How to complete this task
Could you write out the records word for word, from the very first line through the line containing "What do you see at coordinates (598, 789)", with both ends included? Leave the pictures out.

'''

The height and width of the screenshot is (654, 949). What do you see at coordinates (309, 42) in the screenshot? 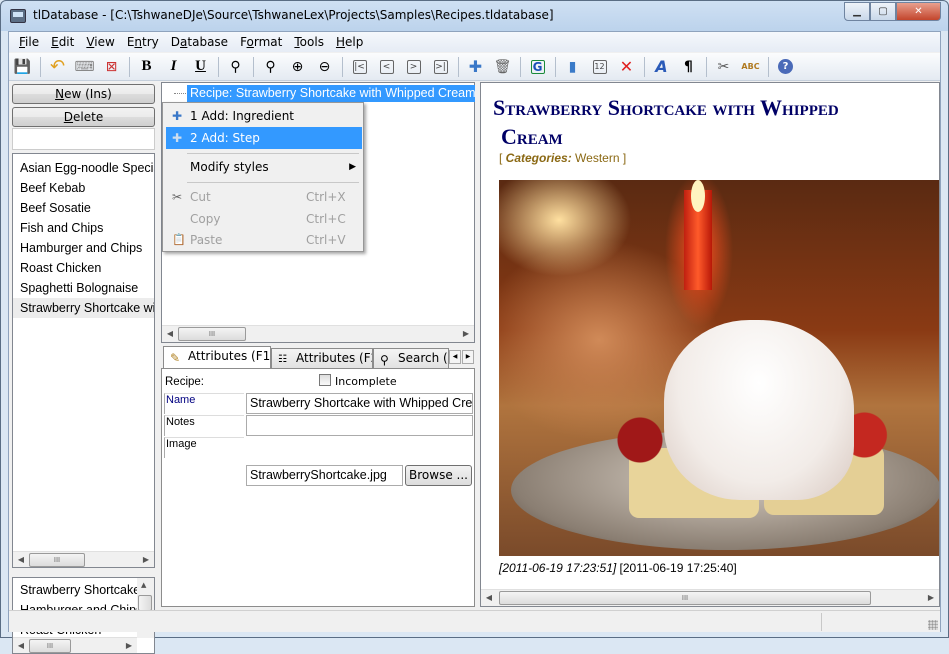
I see `menu-tools: Tools` at bounding box center [309, 42].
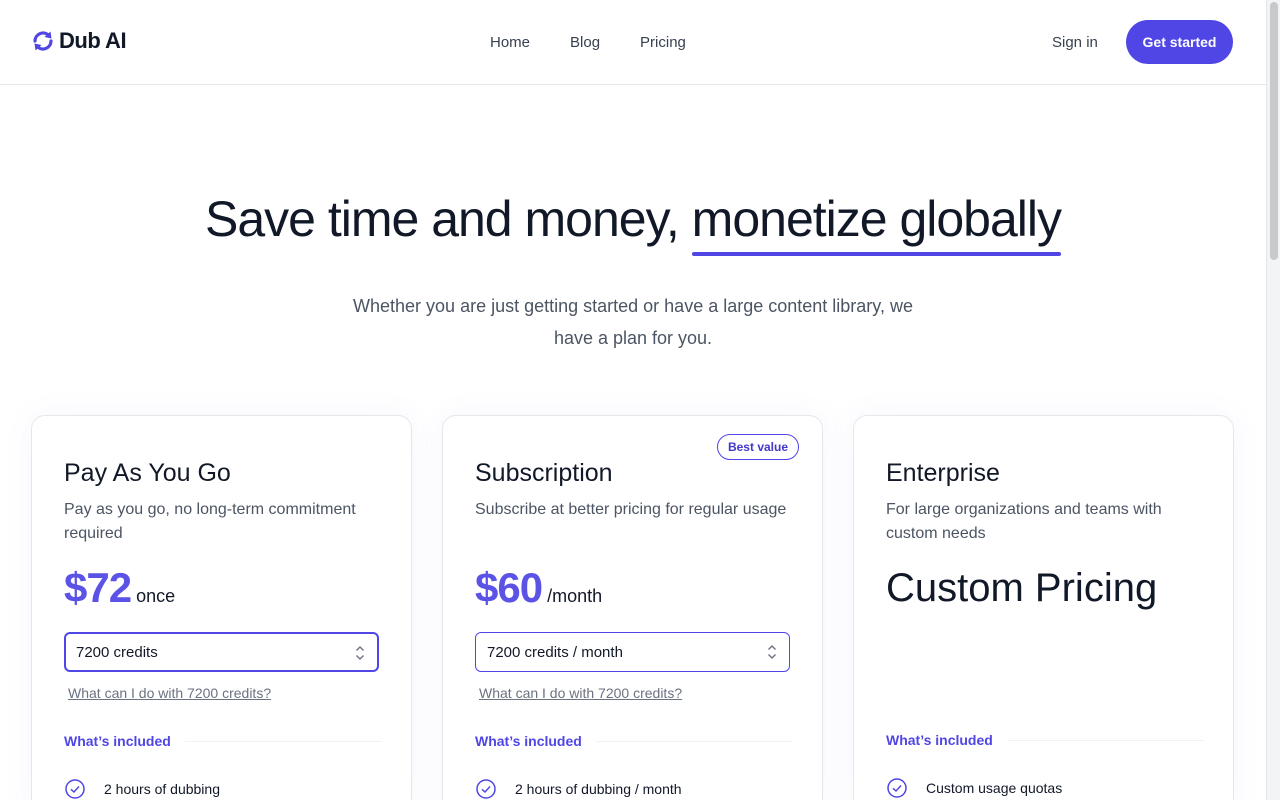  What do you see at coordinates (598, 789) in the screenshot?
I see `feature-text: 2 hours of dubbing / month` at bounding box center [598, 789].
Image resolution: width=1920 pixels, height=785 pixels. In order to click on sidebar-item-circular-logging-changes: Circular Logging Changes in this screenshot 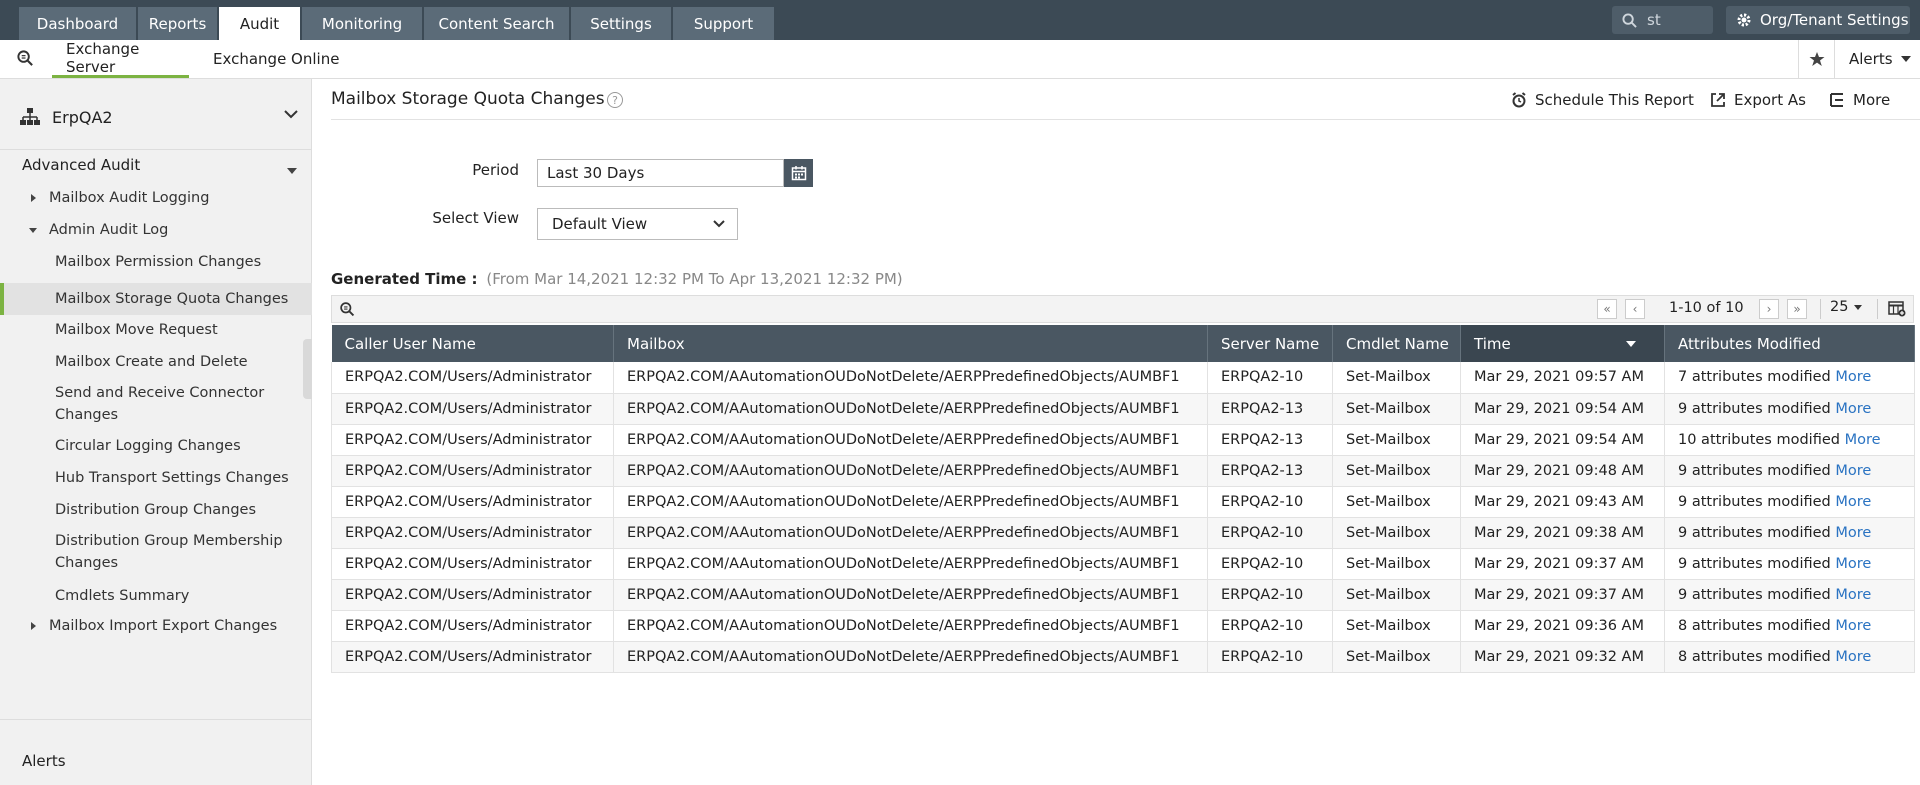, I will do `click(156, 446)`.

'''

Response
The height and width of the screenshot is (654, 949). What do you see at coordinates (309, 42) in the screenshot? 
I see `menu-tools: Tools` at bounding box center [309, 42].
  What do you see at coordinates (598, 789) in the screenshot?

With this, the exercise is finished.